-- Raw data start --
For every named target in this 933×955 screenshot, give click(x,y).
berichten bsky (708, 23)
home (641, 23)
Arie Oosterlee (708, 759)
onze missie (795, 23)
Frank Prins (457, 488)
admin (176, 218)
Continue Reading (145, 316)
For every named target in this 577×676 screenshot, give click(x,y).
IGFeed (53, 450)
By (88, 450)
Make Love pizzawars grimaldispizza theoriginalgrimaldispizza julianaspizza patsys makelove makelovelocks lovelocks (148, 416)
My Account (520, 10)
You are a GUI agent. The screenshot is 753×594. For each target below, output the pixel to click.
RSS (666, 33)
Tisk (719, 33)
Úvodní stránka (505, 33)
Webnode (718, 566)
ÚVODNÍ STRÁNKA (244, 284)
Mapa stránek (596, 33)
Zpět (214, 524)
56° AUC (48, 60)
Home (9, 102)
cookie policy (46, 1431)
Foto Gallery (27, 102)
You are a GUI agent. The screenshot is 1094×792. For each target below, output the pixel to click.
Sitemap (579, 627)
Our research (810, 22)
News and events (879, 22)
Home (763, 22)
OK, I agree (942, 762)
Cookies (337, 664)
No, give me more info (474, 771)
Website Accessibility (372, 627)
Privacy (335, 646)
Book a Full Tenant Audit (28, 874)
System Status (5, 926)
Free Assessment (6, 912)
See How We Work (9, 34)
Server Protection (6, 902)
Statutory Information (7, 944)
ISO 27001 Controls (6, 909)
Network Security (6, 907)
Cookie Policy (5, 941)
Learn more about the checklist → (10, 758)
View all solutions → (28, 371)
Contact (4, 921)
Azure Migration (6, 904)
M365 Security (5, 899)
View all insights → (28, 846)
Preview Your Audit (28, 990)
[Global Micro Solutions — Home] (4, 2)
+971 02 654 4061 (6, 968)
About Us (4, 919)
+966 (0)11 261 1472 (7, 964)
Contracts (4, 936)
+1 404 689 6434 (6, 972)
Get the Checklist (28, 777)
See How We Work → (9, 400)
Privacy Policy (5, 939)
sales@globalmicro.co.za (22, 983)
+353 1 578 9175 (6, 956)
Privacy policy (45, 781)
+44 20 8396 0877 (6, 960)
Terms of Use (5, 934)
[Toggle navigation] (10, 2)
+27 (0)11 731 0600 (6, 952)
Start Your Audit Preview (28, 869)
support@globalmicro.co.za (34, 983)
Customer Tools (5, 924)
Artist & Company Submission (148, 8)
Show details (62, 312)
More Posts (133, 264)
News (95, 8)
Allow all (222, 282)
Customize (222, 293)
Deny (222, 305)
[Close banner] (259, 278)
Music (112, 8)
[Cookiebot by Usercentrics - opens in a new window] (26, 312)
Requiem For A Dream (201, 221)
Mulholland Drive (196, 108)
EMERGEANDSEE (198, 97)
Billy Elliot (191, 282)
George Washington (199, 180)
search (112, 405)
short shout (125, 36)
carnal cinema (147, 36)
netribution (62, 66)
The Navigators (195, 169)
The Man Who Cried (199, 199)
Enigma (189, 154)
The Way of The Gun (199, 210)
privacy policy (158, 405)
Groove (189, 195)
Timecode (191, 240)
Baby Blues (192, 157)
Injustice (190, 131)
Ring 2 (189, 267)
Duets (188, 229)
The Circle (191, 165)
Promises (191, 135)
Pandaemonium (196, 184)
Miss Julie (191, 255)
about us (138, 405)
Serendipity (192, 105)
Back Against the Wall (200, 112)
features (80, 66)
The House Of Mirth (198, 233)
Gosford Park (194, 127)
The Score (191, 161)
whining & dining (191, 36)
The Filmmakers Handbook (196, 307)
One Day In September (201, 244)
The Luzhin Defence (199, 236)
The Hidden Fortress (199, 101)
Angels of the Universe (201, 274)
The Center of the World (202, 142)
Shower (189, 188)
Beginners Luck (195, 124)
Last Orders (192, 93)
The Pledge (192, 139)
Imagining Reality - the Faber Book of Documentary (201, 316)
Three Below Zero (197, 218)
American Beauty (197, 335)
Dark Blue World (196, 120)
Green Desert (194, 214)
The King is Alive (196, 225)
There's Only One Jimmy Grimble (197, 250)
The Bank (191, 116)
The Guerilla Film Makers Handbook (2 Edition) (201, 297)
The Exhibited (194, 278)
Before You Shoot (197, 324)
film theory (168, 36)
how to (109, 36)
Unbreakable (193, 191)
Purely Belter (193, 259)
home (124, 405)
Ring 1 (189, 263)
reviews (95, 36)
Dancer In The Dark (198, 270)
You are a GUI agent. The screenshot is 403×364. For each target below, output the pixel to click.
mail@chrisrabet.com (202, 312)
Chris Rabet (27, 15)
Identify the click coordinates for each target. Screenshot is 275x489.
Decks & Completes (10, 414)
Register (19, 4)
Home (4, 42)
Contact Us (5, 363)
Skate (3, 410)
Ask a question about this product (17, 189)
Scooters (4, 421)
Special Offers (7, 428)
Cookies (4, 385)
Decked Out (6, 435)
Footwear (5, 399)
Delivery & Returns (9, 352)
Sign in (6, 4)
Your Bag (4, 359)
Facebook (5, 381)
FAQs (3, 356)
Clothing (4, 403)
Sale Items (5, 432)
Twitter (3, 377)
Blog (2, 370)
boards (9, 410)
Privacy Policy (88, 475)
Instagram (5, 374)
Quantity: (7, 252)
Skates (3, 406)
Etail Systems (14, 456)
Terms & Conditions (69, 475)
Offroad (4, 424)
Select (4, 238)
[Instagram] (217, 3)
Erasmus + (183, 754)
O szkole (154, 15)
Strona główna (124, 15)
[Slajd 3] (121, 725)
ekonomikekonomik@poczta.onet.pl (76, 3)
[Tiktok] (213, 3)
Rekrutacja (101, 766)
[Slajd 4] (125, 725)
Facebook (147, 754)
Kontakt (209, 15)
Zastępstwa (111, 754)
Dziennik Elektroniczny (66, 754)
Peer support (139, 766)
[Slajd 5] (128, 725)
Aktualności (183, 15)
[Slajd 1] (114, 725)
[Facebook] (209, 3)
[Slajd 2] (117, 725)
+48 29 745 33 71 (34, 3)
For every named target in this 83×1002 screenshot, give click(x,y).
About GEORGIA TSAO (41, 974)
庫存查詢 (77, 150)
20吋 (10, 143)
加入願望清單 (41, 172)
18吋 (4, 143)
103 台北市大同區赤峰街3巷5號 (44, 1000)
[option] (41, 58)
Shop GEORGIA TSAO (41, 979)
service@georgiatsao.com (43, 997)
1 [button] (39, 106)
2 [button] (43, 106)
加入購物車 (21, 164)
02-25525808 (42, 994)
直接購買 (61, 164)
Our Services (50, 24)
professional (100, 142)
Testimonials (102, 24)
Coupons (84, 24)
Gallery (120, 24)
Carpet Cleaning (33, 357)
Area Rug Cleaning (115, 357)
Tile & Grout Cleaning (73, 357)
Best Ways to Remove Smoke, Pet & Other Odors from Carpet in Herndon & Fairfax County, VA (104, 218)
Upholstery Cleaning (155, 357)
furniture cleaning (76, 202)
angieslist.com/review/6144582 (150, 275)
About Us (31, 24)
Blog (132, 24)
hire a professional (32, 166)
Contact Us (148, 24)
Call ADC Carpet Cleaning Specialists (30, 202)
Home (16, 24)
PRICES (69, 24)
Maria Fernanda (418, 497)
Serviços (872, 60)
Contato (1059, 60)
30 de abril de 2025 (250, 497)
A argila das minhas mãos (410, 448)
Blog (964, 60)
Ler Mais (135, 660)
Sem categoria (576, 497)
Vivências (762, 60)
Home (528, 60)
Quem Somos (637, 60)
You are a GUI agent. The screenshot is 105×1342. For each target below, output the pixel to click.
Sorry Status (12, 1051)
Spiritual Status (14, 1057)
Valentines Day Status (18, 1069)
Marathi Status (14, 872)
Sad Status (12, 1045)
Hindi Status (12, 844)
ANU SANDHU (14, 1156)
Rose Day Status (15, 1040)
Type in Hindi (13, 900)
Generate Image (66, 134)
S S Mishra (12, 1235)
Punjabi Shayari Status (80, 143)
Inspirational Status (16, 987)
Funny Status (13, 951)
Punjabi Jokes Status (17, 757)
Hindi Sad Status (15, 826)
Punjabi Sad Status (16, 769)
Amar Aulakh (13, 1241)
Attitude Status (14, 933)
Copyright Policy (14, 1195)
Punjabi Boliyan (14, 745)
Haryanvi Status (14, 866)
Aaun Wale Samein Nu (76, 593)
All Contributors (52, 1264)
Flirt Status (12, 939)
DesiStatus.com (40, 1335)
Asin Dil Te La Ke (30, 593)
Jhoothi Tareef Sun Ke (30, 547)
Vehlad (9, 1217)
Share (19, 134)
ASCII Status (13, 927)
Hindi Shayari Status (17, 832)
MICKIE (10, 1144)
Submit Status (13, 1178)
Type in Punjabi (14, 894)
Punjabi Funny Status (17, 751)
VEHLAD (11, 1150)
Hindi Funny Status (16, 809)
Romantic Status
-- Raw data end --
The task →
Format the entries from the one containing "Ring 1 (189, 263)" down to the one containing "Select (4, 238)" as a JSON list of strings, one string per line, leaving out blank lines.

Finished task →
[
  "Ring 1 (189, 263)",
  "reviews (95, 36)",
  "Dancer In The Dark (198, 270)",
  "You are a GUI agent. The screenshot is 403×364. For each target below, output the pixel to click.",
  "mail@chrisrabet.com (202, 312)",
  "Chris Rabet (27, 15)",
  "Identify the click coordinates for each target. Screenshot is 275x489.",
  "Decks & Completes (10, 414)",
  "Register (19, 4)",
  "Home (4, 42)",
  "Contact Us (5, 363)",
  "Skate (3, 410)",
  "Ask a question about this product (17, 189)",
  "Scooters (4, 421)",
  "Special Offers (7, 428)",
  "Cookies (4, 385)",
  "Decked Out (6, 435)",
  "Footwear (5, 399)",
  "Delivery & Returns (9, 352)",
  "Sign in (6, 4)",
  "Your Bag (4, 359)",
  "Facebook (5, 381)",
  "FAQs (3, 356)",
  "Clothing (4, 403)",
  "Sale Items (5, 432)",
  "Twitter (3, 377)",
  "Blog (2, 370)",
  "boards (9, 410)",
  "Privacy Policy (88, 475)",
  "Instagram (5, 374)",
  "Quantity: (7, 252)",
  "Skates (3, 406)",
  "Etail Systems (14, 456)",
  "Terms & Conditions (69, 475)",
  "Offroad (4, 424)",
  "Select (4, 238)"
]